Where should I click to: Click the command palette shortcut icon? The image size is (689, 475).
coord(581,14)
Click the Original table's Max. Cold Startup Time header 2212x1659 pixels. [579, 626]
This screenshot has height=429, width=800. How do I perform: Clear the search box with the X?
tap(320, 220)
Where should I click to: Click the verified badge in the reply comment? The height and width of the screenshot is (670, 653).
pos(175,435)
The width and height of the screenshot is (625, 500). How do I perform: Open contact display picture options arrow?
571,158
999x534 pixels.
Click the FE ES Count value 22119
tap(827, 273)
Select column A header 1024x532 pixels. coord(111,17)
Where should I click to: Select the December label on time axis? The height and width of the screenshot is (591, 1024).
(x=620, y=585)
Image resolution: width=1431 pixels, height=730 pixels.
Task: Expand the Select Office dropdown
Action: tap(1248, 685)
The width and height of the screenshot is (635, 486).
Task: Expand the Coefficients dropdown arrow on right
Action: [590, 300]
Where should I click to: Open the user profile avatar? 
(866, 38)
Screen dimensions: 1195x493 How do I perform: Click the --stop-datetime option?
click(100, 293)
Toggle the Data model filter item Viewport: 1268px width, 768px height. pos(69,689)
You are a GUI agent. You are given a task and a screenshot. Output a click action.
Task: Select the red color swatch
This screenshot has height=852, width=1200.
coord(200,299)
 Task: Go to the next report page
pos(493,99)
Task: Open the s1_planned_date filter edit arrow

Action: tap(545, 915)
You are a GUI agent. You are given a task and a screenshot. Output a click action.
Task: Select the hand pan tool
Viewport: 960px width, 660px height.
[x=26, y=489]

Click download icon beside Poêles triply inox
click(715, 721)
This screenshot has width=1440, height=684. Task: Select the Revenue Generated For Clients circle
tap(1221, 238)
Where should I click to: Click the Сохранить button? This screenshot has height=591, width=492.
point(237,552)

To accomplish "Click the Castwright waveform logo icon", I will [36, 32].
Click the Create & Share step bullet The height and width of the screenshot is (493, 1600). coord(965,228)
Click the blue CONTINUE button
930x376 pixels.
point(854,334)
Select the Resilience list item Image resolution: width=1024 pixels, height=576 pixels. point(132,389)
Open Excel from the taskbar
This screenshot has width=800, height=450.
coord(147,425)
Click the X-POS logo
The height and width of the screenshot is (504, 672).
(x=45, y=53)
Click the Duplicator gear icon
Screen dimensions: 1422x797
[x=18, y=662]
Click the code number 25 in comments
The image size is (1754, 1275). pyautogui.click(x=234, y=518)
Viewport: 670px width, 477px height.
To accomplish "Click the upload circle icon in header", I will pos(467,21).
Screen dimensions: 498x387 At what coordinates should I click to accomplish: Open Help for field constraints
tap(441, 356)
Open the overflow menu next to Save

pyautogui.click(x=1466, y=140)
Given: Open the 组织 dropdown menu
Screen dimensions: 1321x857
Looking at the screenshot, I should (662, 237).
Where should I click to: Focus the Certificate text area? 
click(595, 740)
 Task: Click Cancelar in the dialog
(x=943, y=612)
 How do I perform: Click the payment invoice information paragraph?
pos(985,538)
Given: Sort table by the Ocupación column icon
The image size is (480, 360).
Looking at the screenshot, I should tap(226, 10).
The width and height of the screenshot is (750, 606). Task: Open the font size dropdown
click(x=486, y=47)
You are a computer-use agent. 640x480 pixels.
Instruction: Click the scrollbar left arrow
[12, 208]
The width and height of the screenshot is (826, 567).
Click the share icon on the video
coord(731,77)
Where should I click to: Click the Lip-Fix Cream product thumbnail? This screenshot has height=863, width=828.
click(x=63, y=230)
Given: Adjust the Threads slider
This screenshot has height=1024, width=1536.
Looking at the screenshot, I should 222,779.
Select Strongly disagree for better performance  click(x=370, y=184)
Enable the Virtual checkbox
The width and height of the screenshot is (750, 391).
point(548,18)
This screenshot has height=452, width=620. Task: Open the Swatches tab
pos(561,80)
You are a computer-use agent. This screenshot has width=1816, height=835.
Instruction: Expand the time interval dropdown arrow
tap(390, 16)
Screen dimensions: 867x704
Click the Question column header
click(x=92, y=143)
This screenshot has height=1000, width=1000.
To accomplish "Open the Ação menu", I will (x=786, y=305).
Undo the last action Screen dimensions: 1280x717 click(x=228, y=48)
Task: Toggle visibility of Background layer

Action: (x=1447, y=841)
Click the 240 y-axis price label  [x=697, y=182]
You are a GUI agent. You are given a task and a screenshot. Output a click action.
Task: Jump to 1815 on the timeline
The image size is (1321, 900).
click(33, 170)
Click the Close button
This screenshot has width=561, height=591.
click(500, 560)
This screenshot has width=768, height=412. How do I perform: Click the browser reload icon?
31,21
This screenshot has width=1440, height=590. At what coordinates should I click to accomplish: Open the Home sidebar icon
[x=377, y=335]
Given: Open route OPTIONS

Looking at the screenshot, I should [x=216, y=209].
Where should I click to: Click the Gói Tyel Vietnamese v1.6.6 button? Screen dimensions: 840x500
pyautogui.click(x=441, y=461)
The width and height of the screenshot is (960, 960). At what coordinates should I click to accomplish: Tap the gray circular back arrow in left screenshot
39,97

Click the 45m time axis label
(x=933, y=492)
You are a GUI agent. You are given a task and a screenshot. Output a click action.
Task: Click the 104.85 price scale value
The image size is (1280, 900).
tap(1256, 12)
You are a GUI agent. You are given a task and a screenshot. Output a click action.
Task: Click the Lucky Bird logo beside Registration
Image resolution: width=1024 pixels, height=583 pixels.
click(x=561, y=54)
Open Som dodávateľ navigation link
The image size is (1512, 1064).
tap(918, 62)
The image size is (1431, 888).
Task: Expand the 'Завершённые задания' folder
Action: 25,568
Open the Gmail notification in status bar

----

▸ To do: Every record is to be repeated exactly as written.

▸ Task response:
Where should I click to: Click the command palette shortcut icon? The image size is (689, 475).
coord(581,14)
Click the Original table's Max. Cold Startup Time header 2212x1659 pixels. [579, 626]
This screenshot has height=429, width=800. How do I perform: Clear the search box with the X?
tap(320, 220)
Where should I click to: Click the verified badge in the reply comment? The height and width of the screenshot is (670, 653).
pos(175,435)
The width and height of the screenshot is (625, 500). How do I perform: Open contact display picture options arrow?
571,158
999x534 pixels.
Click the FE ES Count value 22119
tap(827, 273)
Select column A header 1024x532 pixels. coord(111,17)
Where should I click to: Select the December label on time axis? The height and width of the screenshot is (591, 1024).
(x=620, y=585)
Image resolution: width=1431 pixels, height=730 pixels.
Task: Expand the Select Office dropdown
Action: tap(1248, 685)
The width and height of the screenshot is (635, 486).
Task: Expand the Coefficients dropdown arrow on right
Action: [590, 300]
Where should I click to: Open the user profile avatar? 
(866, 38)
Screen dimensions: 1195x493 How do I perform: Click the --stop-datetime option?
click(100, 293)
Toggle the Data model filter item Viewport: 1268px width, 768px height. pos(69,689)
You are a GUI agent. You are given a task and a screenshot. Output a click action.
Task: Select the red color swatch
This screenshot has height=852, width=1200.
coord(200,299)
 Task: Go to the next report page
pos(493,99)
Task: Open the s1_planned_date filter edit arrow

Action: tap(545, 915)
You are a GUI agent. You are given a task and a screenshot. Output a click action.
Task: Select the hand pan tool
Viewport: 960px width, 660px height.
[x=26, y=489]

Click download icon beside Poêles triply inox
click(715, 721)
This screenshot has width=1440, height=684. Task: Select the Revenue Generated For Clients circle
tap(1221, 238)
Where should I click to: Click the Сохранить button? This screenshot has height=591, width=492.
point(237,552)

To accomplish "Click the Castwright waveform logo icon", I will [36, 32].
Click the Create & Share step bullet The height and width of the screenshot is (493, 1600). coord(965,228)
Click the blue CONTINUE button
930x376 pixels.
point(854,334)
Select the Resilience list item Image resolution: width=1024 pixels, height=576 pixels. point(132,389)
Open Excel from the taskbar
This screenshot has width=800, height=450.
coord(147,425)
Click the X-POS logo
The height and width of the screenshot is (504, 672).
(x=45, y=53)
Click the Duplicator gear icon
Screen dimensions: 1422x797
[x=18, y=662]
Click the code number 25 in comments
The image size is (1754, 1275). pyautogui.click(x=234, y=518)
Viewport: 670px width, 477px height.
To accomplish "Click the upload circle icon in header", I will pos(467,21).
Screen dimensions: 498x387 At what coordinates should I click to accomplish: Open Help for field constraints
tap(441, 356)
Open the overflow menu next to Save

pyautogui.click(x=1466, y=140)
Given: Open the 组织 dropdown menu
Screen dimensions: 1321x857
Looking at the screenshot, I should (662, 237).
Where should I click to: Focus the Certificate text area? 
click(595, 740)
 Task: Click Cancelar in the dialog
(x=943, y=612)
 How do I perform: Click the payment invoice information paragraph?
pos(985,538)
Given: Sort table by the Ocupación column icon
The image size is (480, 360).
Looking at the screenshot, I should tap(226, 10).
The width and height of the screenshot is (750, 606). Task: Open the font size dropdown
click(x=486, y=47)
You are a computer-use agent. 640x480 pixels.
Instruction: Click the scrollbar left arrow
[12, 208]
The width and height of the screenshot is (826, 567).
Click the share icon on the video
coord(731,77)
Where should I click to: Click the Lip-Fix Cream product thumbnail? This screenshot has height=863, width=828.
click(x=63, y=230)
Given: Adjust the Threads slider
This screenshot has height=1024, width=1536.
Looking at the screenshot, I should 222,779.
Select Strongly disagree for better performance  click(x=370, y=184)
Enable the Virtual checkbox
The width and height of the screenshot is (750, 391).
point(548,18)
This screenshot has height=452, width=620. Task: Open the Swatches tab
pos(561,80)
You are a computer-use agent. This screenshot has width=1816, height=835.
Instruction: Expand the time interval dropdown arrow
tap(390, 16)
Screen dimensions: 867x704
Click the Question column header
click(x=92, y=143)
This screenshot has height=1000, width=1000.
To accomplish "Open the Ação menu", I will (x=786, y=305).
Undo the last action Screen dimensions: 1280x717 click(x=228, y=48)
Task: Toggle visibility of Background layer

Action: (x=1447, y=841)
Click the 240 y-axis price label  [x=697, y=182]
You are a GUI agent. You are given a task and a screenshot. Output a click action.
Task: Jump to 1815 on the timeline
The image size is (1321, 900).
click(33, 170)
Click the Close button
This screenshot has width=561, height=591.
click(500, 560)
This screenshot has width=768, height=412. How do I perform: Click the browser reload icon?
31,21
This screenshot has width=1440, height=590. At what coordinates should I click to accomplish: Open the Home sidebar icon
[x=377, y=335]
Given: Open route OPTIONS

Looking at the screenshot, I should [x=216, y=209].
Where should I click to: Click the Gói Tyel Vietnamese v1.6.6 button? Screen dimensions: 840x500
pyautogui.click(x=441, y=461)
The width and height of the screenshot is (960, 960). At what coordinates should I click to accomplish: Tap the gray circular back arrow in left screenshot
39,97

Click the 45m time axis label
(x=933, y=492)
You are a GUI agent. You are given a task and a screenshot. Output a click action.
Task: Click the 104.85 price scale value
The image size is (1280, 900).
tap(1256, 12)
You are a GUI agent. You are given a task and a screenshot. Output a click action.
Task: Click the Lucky Bird logo beside Registration
Image resolution: width=1024 pixels, height=583 pixels.
click(x=561, y=54)
Open Som dodávateľ navigation link
The image size is (1512, 1064).
tap(918, 62)
The image size is (1431, 888).
Task: Expand the 'Завершённые задания' folder
Action: 25,568
Open the Gmail notification in status bar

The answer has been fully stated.